**ACTION ITEM**
Every entry needs to be written out again exactly.

Stored items from a collection:

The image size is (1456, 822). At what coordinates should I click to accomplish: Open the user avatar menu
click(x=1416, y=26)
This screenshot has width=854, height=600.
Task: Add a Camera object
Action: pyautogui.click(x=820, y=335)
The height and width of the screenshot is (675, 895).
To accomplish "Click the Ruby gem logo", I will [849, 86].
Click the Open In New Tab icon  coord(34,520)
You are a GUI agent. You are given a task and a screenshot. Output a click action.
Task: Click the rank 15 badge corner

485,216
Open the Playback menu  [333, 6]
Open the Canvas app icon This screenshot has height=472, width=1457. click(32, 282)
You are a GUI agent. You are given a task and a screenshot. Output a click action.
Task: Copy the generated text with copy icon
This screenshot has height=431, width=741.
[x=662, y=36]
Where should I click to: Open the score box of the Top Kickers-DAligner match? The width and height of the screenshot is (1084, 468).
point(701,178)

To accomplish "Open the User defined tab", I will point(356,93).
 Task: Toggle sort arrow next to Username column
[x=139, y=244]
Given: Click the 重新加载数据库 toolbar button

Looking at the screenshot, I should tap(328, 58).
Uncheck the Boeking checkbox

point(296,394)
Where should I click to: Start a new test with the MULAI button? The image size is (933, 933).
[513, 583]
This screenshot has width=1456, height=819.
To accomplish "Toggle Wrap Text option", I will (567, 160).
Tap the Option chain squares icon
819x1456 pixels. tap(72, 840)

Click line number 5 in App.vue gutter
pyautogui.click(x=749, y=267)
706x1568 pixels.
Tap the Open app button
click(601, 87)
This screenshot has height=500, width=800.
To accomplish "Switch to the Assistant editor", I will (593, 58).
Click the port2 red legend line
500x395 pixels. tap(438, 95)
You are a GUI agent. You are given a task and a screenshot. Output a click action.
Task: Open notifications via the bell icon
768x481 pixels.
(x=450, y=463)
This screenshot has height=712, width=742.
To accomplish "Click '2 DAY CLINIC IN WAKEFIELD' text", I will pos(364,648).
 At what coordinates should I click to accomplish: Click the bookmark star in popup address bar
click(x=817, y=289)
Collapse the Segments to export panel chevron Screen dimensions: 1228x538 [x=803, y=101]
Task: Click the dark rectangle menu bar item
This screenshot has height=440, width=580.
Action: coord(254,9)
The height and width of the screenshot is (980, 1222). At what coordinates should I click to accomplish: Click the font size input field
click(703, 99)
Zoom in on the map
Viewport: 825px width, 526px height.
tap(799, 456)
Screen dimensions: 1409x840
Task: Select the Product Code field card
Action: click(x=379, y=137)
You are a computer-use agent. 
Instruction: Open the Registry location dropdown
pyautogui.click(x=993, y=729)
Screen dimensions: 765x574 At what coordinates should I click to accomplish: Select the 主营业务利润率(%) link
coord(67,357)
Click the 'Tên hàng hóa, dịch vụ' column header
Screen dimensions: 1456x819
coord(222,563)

**TASK RESULT**
The image size is (1456, 822). At what coordinates should I click to accomplish: Open the user avatar menu
click(x=1416, y=26)
This screenshot has width=854, height=600.
Task: Add a Camera object
Action: pyautogui.click(x=820, y=335)
The height and width of the screenshot is (675, 895).
To accomplish "Click the Ruby gem logo", I will [849, 86].
Click the Open In New Tab icon  coord(34,520)
You are a GUI agent. You are given a task and a screenshot. Output a click action.
Task: Click the rank 15 badge corner

485,216
Open the Playback menu  [333, 6]
Open the Canvas app icon This screenshot has height=472, width=1457. click(32, 282)
You are a GUI agent. You are given a task and a screenshot. Output a click action.
Task: Copy the generated text with copy icon
This screenshot has height=431, width=741.
[x=662, y=36]
Where should I click to: Open the score box of the Top Kickers-DAligner match? The width and height of the screenshot is (1084, 468).
point(701,178)

To accomplish "Open the User defined tab", I will point(356,93).
 Task: Toggle sort arrow next to Username column
[x=139, y=244]
Given: Click the 重新加载数据库 toolbar button

Looking at the screenshot, I should tap(328, 58).
Uncheck the Boeking checkbox

point(296,394)
Where should I click to: Start a new test with the MULAI button? The image size is (933, 933).
[513, 583]
This screenshot has width=1456, height=819.
To accomplish "Toggle Wrap Text option", I will (567, 160).
Tap the Option chain squares icon
819x1456 pixels. tap(72, 840)

Click line number 5 in App.vue gutter
pyautogui.click(x=749, y=267)
706x1568 pixels.
Tap the Open app button
click(601, 87)
This screenshot has height=500, width=800.
To accomplish "Switch to the Assistant editor", I will (593, 58).
Click the port2 red legend line
500x395 pixels. tap(438, 95)
You are a GUI agent. You are given a task and a screenshot. Output a click action.
Task: Open notifications via the bell icon
768x481 pixels.
(x=450, y=463)
This screenshot has height=712, width=742.
To accomplish "Click '2 DAY CLINIC IN WAKEFIELD' text", I will pos(364,648).
 At what coordinates should I click to accomplish: Click the bookmark star in popup address bar
click(x=817, y=289)
Collapse the Segments to export panel chevron Screen dimensions: 1228x538 [x=803, y=101]
Task: Click the dark rectangle menu bar item
This screenshot has height=440, width=580.
Action: coord(254,9)
The height and width of the screenshot is (980, 1222). At what coordinates should I click to accomplish: Click the font size input field
click(703, 99)
Zoom in on the map
Viewport: 825px width, 526px height.
tap(799, 456)
Screen dimensions: 1409x840
Task: Select the Product Code field card
Action: click(x=379, y=137)
You are a computer-use agent. 
Instruction: Open the Registry location dropdown
pyautogui.click(x=993, y=729)
Screen dimensions: 765x574 At what coordinates should I click to accomplish: Select the 主营业务利润率(%) link
coord(67,357)
Click the 'Tên hàng hóa, dịch vụ' column header
Screen dimensions: 1456x819
coord(222,563)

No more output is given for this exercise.